PostgreSQL – How to Avoid Invoking Functions Twice with GROUP BY and HAVING

group byperformancepostgresqlpostgresql-9.2query-performance

I have a PostgreSQL database (9.2) with a table of parent-child relations. I have a query that looks for nodes having multiple parents.

The following query works and returns the correct results:

SELECT node,parents FROM
(
  SELECT nr.child AS node, COUNT(nr.parent) AS parents 
  FROM node_relation nr 
  GROUP BY nr.child
) AS count WHERE parents > 1;

The result set:

 node   | parents
--------+---------
 n21174 |       2
 n8635  |       2
(2 rows)

The table definition is:

            Table "public.node_relation"
   Column    |         Type          |   Modifiers
-------------+-----------------------+---------------
 child       | character varying(50) | not null
 parent      | character varying(50) | not null
Indexes:
    "node_relation_pkey" PRIMARY KEY, btree (child, parent)

I re-wrote the query to not use a sub-select:

SELECT child AS node, COUNT(parent) AS parents 
FROM node_relation 
GROUP BY child 
HAVING COUNT(parent) > 1;

The new query works, but I wonder about the COUNT function being invoked multiple times.

Update: Here is the query plan:

                                                 QUERY PLAN
-------------------------------------------------------------------------------------------------------------
 GroupAggregate  (cost=0.00..1658.81 rows=19970 width=16)
   Filter: (count(parent) > 1)
   ->  Index Only Scan using node_relation_pkey on node_relation  (cost=0.00..1259.40 rows=19971 width=16)

I would prefer to use the parents alias but the following does not work:

SELECT child AS node, COUNT(parent) AS parents 
FROM node_relation 
GROUP BY child 
HAVING parents > 1;

ERROR:  column "parents" does not exist
LINE 1: ...parents FROM node_relation GROUP BY child HAVING parents > ...
                                                            ^

Will PostgreSQL optimize out the multiple invocations of COUNT?

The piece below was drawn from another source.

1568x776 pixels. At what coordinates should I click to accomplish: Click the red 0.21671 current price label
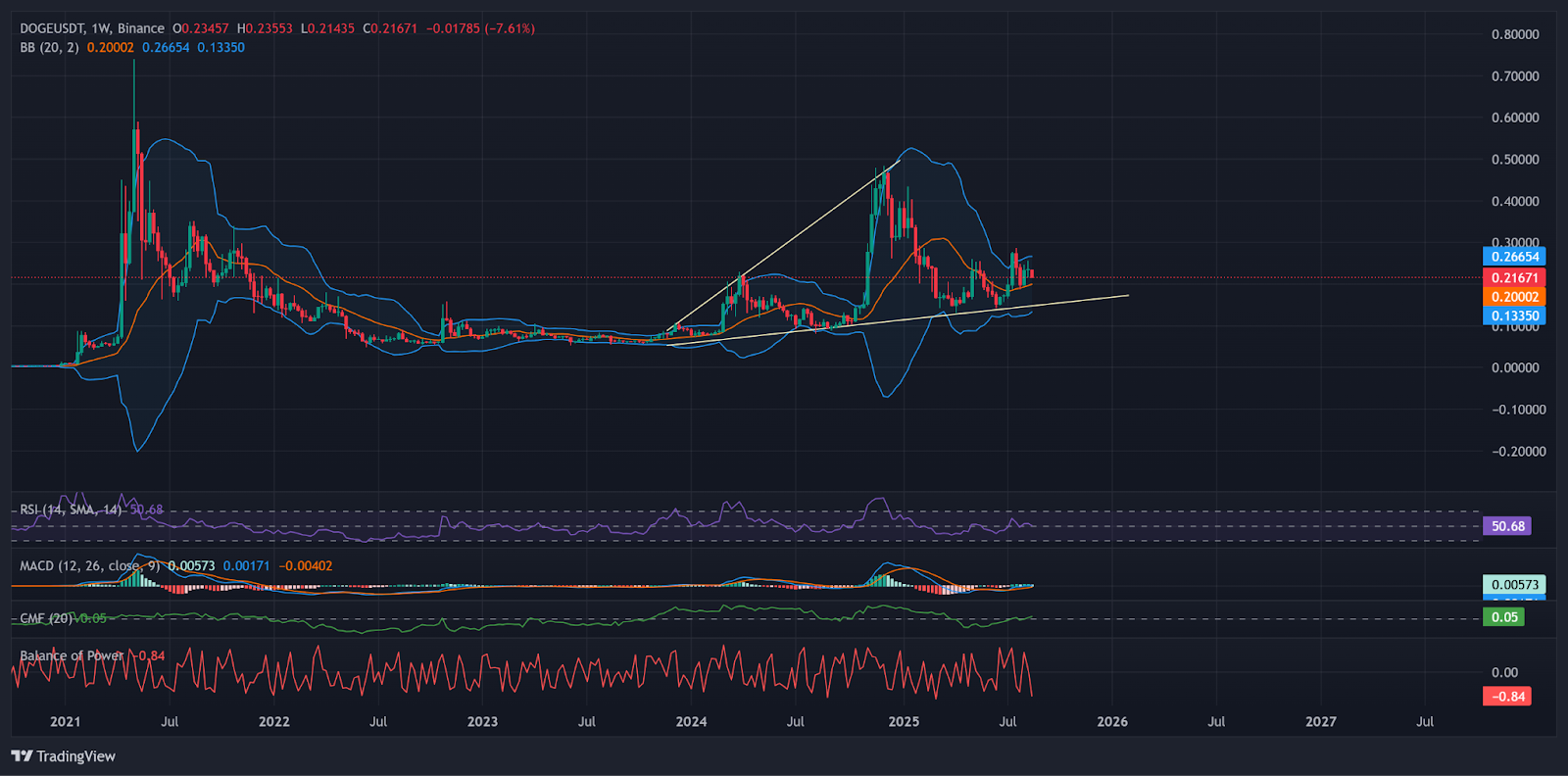pyautogui.click(x=1514, y=278)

If not, is there an alternative form of this query that would be more efficient?

Best Answer

Your second query (the one where you implement it with the HAVING clause) is probably faster. In your first query (with the subselect), postgres has to calculate the count values for the entire table. In your second query, it can start ignoring rows to count once it reaches a count value above 1 (although I don't 100% know if postgres is smart enough to do that - I'm fairly certain it is, though).

Since COUNT() is an aggregate function, it's going to be run the number of times it'll be run regardless of the number of rows returned. If you had a function that was NOT an aggregate function, then running your group and where/having clause in a subselect would likely be faster.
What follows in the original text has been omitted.